> [DIRECTIONS FOR THIS TASK]:
Of all the lines below, return only those starting with the line holding "This screenshot has width=876, height=493." and going on through the line holding "Task: Collapse the", exactly as written.

> [GIVEN DATA]:
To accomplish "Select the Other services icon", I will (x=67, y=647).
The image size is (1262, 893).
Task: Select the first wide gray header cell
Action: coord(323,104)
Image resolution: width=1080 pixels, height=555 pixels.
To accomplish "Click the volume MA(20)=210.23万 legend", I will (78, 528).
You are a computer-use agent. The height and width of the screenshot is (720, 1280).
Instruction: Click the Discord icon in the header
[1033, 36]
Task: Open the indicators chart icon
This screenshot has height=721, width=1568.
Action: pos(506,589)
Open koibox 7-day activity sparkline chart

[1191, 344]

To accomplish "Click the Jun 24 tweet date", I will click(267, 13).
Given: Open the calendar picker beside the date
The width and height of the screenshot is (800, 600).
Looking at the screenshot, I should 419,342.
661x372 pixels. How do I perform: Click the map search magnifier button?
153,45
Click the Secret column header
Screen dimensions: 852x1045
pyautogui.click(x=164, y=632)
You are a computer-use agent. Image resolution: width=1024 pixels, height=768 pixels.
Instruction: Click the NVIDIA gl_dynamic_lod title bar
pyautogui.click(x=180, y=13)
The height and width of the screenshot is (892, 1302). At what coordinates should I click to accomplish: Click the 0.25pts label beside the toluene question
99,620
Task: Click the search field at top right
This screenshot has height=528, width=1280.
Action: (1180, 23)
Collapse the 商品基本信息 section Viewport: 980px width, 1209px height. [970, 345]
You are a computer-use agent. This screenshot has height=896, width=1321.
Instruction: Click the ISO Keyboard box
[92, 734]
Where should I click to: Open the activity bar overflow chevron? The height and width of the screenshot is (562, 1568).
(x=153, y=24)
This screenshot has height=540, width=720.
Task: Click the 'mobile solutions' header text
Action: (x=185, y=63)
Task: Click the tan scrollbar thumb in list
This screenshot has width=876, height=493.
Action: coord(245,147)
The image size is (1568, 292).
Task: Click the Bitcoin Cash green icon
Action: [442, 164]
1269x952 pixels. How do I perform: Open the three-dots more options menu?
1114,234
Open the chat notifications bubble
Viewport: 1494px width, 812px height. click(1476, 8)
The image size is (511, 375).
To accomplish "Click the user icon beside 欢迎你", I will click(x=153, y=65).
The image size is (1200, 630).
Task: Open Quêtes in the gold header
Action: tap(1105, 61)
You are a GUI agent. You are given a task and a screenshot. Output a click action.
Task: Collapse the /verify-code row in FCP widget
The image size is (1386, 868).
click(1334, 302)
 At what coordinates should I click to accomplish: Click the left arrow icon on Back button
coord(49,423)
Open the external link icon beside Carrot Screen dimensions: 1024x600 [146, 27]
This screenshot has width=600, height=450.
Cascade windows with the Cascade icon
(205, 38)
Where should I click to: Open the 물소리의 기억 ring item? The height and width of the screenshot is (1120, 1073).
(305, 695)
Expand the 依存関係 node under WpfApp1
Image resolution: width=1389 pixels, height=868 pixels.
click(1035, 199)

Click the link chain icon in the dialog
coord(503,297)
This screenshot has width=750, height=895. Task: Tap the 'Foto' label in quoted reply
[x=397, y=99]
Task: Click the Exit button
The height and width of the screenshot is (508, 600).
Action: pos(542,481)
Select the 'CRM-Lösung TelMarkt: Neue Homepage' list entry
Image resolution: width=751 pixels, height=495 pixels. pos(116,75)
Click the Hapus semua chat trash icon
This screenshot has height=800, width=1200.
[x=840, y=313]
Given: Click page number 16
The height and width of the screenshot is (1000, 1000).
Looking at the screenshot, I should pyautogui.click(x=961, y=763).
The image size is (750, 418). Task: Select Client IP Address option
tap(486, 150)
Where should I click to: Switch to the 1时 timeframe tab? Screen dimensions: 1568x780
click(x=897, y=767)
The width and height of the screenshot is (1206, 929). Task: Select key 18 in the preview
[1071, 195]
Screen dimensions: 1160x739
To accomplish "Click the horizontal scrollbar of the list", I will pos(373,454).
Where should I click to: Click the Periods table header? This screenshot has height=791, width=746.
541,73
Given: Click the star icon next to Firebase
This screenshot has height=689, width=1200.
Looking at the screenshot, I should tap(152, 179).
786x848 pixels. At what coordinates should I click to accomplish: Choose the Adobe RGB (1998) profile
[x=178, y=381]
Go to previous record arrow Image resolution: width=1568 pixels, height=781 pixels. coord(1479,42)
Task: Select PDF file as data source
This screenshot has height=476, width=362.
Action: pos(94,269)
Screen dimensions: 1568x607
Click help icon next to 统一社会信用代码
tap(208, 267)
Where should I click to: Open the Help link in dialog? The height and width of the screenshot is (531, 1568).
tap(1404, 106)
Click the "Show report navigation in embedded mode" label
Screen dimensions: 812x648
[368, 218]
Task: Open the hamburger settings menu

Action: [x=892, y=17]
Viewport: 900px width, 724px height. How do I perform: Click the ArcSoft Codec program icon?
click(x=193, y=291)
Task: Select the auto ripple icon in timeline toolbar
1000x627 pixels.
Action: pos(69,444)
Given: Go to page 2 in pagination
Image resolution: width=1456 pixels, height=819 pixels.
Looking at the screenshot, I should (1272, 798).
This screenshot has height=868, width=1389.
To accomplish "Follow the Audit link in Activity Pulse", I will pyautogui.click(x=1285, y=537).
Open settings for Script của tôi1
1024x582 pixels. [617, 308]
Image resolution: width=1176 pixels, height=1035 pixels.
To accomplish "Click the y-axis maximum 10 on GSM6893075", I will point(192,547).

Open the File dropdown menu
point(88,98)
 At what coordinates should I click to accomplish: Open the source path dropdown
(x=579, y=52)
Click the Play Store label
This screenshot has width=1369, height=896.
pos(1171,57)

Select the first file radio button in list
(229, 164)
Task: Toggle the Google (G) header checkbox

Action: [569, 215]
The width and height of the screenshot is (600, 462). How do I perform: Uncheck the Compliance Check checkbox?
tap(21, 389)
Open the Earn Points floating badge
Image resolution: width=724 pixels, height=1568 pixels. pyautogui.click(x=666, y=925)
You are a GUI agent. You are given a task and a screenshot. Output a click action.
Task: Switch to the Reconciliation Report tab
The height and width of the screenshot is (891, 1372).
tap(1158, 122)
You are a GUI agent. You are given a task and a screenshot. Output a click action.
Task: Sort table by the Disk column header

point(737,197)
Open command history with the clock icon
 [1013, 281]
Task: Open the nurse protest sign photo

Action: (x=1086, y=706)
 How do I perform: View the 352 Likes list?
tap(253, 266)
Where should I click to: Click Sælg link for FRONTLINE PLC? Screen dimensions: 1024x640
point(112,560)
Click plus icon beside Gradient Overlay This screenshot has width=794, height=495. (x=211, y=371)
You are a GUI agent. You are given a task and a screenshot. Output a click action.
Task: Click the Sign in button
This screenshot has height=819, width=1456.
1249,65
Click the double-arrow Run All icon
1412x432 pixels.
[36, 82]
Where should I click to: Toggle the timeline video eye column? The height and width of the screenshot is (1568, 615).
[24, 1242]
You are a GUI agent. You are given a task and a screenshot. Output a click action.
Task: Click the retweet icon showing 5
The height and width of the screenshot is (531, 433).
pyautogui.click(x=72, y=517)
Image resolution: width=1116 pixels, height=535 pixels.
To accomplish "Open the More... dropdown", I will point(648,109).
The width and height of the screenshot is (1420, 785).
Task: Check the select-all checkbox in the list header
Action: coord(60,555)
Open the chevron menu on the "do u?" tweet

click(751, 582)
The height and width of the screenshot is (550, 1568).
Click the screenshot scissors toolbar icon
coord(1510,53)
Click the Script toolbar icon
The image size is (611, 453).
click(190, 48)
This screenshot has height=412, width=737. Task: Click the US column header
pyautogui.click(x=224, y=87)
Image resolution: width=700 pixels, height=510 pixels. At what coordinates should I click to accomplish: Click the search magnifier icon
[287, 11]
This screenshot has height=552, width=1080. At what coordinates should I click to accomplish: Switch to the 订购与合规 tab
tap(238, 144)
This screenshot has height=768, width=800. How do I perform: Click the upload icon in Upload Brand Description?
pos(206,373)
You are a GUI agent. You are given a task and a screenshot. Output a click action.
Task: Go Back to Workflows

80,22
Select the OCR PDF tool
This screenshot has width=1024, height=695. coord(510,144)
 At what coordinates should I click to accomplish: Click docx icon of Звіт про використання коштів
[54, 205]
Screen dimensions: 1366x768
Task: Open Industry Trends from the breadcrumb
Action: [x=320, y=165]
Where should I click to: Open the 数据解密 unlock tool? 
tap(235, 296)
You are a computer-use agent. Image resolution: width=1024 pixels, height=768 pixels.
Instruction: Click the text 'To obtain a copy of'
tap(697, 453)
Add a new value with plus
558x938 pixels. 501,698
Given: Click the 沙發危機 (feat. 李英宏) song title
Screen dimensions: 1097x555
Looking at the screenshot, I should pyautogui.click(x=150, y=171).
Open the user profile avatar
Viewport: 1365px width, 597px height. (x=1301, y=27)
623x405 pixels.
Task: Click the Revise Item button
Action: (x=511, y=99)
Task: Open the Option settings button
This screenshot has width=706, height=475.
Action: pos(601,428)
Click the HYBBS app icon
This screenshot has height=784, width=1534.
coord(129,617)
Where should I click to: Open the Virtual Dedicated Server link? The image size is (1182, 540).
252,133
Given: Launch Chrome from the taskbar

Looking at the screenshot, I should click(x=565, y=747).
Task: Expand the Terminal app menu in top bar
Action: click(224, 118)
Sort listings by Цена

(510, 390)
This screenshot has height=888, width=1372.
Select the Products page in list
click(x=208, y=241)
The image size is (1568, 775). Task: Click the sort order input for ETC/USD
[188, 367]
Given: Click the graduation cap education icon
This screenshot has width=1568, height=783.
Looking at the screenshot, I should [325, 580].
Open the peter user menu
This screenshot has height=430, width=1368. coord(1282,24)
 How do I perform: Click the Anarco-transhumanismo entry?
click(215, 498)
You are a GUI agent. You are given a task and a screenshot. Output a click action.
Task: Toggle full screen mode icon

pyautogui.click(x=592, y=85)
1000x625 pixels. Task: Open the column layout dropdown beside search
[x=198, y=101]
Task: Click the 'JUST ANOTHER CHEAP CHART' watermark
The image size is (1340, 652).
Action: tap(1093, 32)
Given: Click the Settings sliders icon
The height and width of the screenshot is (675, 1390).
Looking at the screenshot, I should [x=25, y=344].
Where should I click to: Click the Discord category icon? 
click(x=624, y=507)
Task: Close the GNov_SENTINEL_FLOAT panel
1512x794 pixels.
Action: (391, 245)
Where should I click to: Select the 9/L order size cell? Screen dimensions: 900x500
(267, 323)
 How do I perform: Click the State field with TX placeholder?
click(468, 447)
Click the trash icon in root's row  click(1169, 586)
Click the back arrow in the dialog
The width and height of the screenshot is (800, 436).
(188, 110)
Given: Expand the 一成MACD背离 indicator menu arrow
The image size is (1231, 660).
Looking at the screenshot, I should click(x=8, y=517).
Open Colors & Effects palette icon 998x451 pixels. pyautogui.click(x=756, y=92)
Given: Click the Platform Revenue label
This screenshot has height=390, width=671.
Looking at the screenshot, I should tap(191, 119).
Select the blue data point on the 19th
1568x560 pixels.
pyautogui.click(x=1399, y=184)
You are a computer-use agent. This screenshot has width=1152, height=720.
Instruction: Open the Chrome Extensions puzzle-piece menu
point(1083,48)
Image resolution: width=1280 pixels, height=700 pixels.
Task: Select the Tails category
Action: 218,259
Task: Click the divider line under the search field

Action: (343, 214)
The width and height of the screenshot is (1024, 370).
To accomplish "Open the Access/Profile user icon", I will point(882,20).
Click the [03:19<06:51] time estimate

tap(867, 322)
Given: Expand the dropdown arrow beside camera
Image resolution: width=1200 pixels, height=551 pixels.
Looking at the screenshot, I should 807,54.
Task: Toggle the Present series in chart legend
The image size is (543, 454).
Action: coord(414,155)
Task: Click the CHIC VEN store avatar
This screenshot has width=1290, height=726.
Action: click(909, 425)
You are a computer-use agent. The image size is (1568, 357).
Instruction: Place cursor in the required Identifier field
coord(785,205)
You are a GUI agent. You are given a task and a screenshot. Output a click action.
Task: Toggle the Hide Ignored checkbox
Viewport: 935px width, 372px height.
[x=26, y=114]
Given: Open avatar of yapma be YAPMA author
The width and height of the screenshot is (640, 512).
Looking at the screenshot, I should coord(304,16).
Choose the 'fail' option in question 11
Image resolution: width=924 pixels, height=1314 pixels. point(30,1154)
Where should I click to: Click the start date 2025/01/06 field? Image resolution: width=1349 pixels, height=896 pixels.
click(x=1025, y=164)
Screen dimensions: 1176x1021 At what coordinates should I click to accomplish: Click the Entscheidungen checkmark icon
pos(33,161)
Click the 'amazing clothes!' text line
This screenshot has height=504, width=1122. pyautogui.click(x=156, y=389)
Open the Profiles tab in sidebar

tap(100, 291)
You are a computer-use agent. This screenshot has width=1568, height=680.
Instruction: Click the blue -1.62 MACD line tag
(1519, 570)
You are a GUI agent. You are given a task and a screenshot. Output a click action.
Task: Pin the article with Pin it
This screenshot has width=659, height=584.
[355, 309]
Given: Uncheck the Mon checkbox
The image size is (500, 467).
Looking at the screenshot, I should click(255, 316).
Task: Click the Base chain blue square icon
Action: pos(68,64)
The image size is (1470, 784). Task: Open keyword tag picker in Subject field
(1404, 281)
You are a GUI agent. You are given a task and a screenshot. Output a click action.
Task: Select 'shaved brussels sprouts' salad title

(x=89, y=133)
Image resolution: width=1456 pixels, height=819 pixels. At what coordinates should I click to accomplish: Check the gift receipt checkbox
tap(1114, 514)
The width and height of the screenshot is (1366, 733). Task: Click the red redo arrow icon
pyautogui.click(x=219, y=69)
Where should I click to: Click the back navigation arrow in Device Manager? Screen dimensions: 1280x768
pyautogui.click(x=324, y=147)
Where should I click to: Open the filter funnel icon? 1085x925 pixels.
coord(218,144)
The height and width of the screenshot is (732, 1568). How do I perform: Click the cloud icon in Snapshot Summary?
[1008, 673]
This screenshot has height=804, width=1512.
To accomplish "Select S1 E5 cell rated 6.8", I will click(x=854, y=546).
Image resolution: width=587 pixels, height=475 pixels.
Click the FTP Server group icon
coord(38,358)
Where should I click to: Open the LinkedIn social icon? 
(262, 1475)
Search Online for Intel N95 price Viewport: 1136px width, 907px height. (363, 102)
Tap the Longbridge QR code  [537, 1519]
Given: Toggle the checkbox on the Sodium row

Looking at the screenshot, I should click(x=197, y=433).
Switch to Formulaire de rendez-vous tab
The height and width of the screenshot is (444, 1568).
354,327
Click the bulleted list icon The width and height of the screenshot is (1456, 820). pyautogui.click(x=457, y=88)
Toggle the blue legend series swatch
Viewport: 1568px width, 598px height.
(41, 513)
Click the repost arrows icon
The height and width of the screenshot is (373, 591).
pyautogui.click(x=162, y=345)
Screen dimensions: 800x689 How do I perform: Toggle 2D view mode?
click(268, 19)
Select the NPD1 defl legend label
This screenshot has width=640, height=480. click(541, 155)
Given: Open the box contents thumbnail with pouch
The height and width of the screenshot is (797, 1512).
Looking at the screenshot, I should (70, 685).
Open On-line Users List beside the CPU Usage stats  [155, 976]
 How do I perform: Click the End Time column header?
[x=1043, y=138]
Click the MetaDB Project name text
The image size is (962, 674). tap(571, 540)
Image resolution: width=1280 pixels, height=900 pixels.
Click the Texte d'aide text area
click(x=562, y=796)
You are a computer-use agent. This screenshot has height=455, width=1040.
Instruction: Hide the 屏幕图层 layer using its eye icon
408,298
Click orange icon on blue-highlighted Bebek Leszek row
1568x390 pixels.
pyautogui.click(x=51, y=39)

> [EXPECTED OUTPUT]:
This screenshot has width=876, height=493.
Action: coord(245,147)
The image size is (1568, 292).
Task: Click the Bitcoin Cash green icon
Action: [442, 164]
1269x952 pixels. How do I perform: Open the three-dots more options menu?
1114,234
Open the chat notifications bubble
Viewport: 1494px width, 812px height. click(1476, 8)
The image size is (511, 375).
To accomplish "Click the user icon beside 欢迎你", I will click(x=153, y=65).
The image size is (1200, 630).
Task: Open Quêtes in the gold header
Action: tap(1105, 61)
You are a GUI agent. You are given a task and a screenshot. Output a click action.
Task: Collapse the /verify-code row in FCP widget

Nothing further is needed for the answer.